If you're an ADK enthusiast with a penchant for Albany history, visiting Great Camp Santanoni (GCS) is an absolute must!
Santanoni is one of the last remaining Adirondack "Great Camps." What's a Great Camp, you ask? The name refers to a rugged architectural style generally associated with the Great Camps within the Adirondack Mountains in New York; the builders of these camps used native building materials and sited their buildings within an irregular wooded landscape. Think: rustic log cabin on steroids. Some even had all the comforts of home, and then some, like a movie theater and a bowling alley.
Furthermore, making GCS even more badass is its designation of being a National Historic Landmark; so not only does it have ties to the Capital Region, but it's grandeur and historic significance is also recognized by 'Murica. Preach.
Now, for the Capital Region-connection: Santanoni Preserve was established by Robert C. Pruyn, a prominent Albany, NY, banker and businessman. Acquiring about 13,000 acres in the Town of Newcomb, just south of the Adirondack High Peaks, Pruyn employed the distinguished architect Robert H. Robertson to design a summer residential complex. Yeah, that's right, I said complex -- some of us are lucky to have a tiny patch of land to pitch a tent on a crowded lake in upstate New York, but Albany's Pruyn family had a residential complex (at one time, complete with 27 structures!)
By the late 1880s, the Pruyns had amassed enough wealth to begin planning a country estate like families of similar social status, but rather than choosing a resort area like Newport, Rhode Island, or New York's Hudson Valley, they chose Newcomb, New York, described in one publication as "the heart of the wilderness."
Camp Santanoni has three main groupings of buildings: The Gate Lodge Complex, the Farm Complex, and the Main Camp; to witness its true glory and splendor, one must persevere and make the 5 mile trek from the Gate Lodge to the Main Lodge and hit all three.
I've made two attempts to hit the trifecta, with ultimately one success, and both were during winter 2019. I basically trudged uphill -- both ways -- in a pair of snowshoes to get a glimpse of this beauty. The first attempt was snuffed out by fading daylight (we got a late start), and the second attempt was the luckiest, as we made on St. Paddy's Day.
GCS is open to the public year-round, 365 days/year, 24 hours/day, and is accessible (depending on the season) on foot, by bicycle, on cross-country skis or snowshoes, and via a horse-drawn wagon (by reservation). (Okayyy!) From the Gatehouse, it is approx 5 miles to the Main Camp on gently rolling terrain, making for a 10-mile round trip
Although the Santanoni Preserve is open all year round, many of the buildings are only open during the summer months; however, the camp is staffed and the buildings are open on their designated Winter Weekends (MLK and Presidents' Weekends, and again right around St. Patrick's Day), but it's also a beautiful spot for a self-guided tour any day.
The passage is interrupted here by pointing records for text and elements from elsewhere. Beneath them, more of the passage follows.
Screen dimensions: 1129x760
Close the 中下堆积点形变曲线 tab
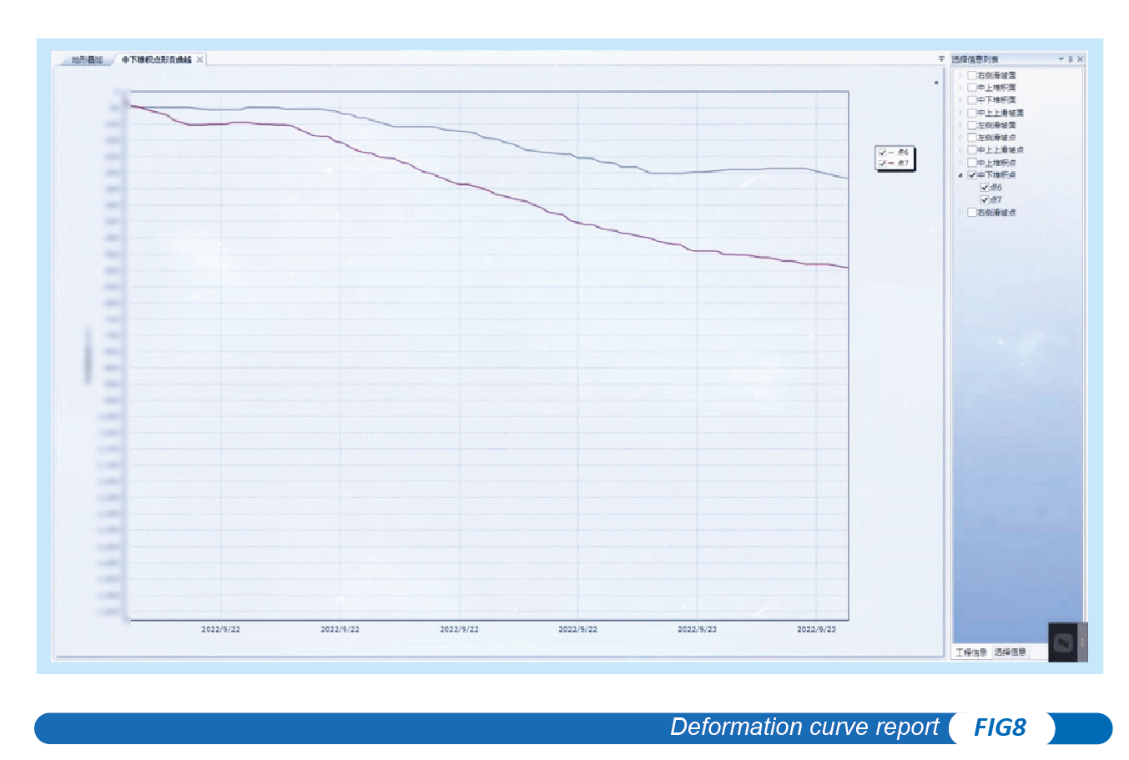pyautogui.click(x=200, y=60)
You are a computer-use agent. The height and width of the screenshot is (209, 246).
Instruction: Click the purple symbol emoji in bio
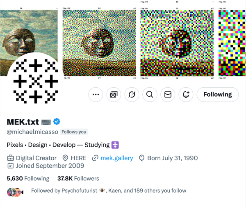115,145
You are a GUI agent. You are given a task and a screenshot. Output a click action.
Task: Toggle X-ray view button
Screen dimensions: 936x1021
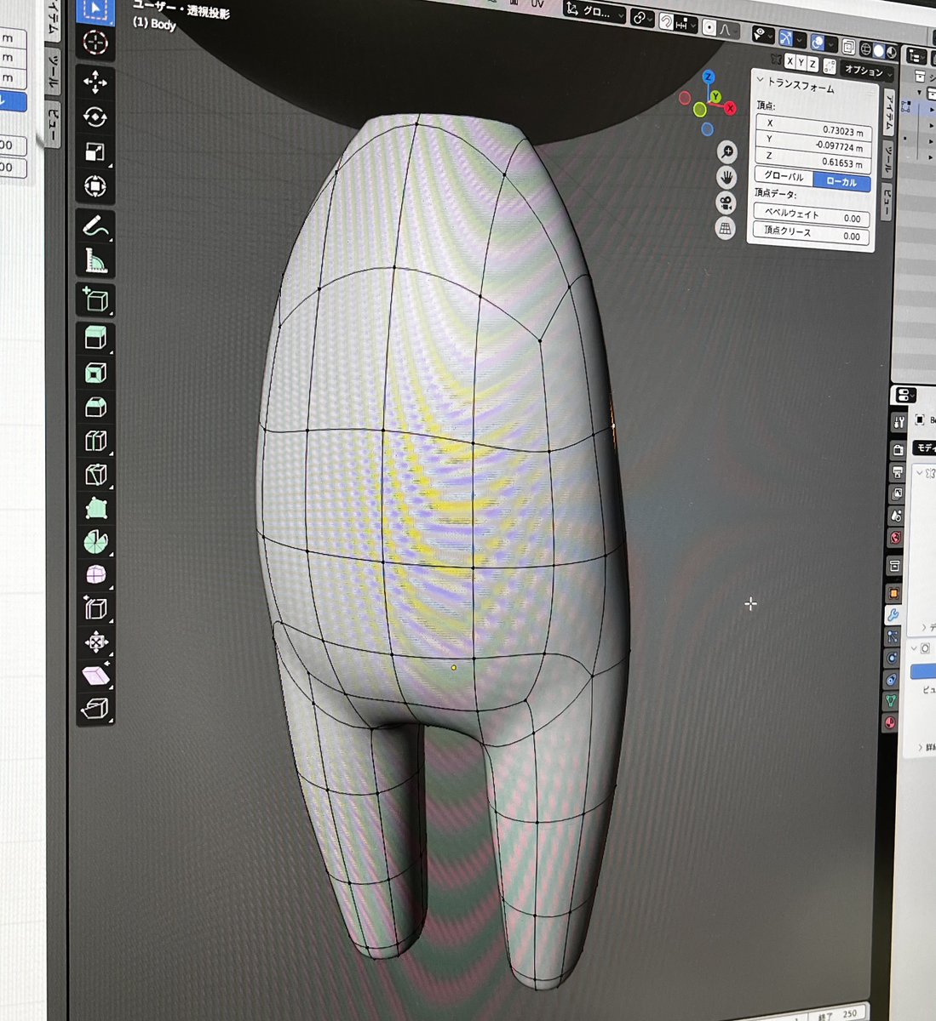(848, 46)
The highlight of the Winter Weekends? A roaring fire and hot cocoa in the Artist's Studio. This is when I made my treks, and it was extra special being able to tour the Main Camp with a guide, and warm up with some hot cocoa and chat with fellow hikers.
Not feeling the 10-mile round trip hike? Take an easy 1-mile snowshoe or ski to the Farm for a winter picnic.
Honestly, I can't wait to visit Great Camp Santanoni in the summer and fall, and even take an official tour, but there was something so magical about my winter visit that I recommend everyone who has the equipment and stamina plan a winter adventure!
We are so lucky to have these morsels of American architectural history essentially in our backyard, and kudos to the AARCH (non-profit Adirondack Architectural Heritage) for their dedicated preservation work! Thanks to them, this camp, which is owned by the state of New York, and by association, its citizens, is accessible to all those curious enough to wander.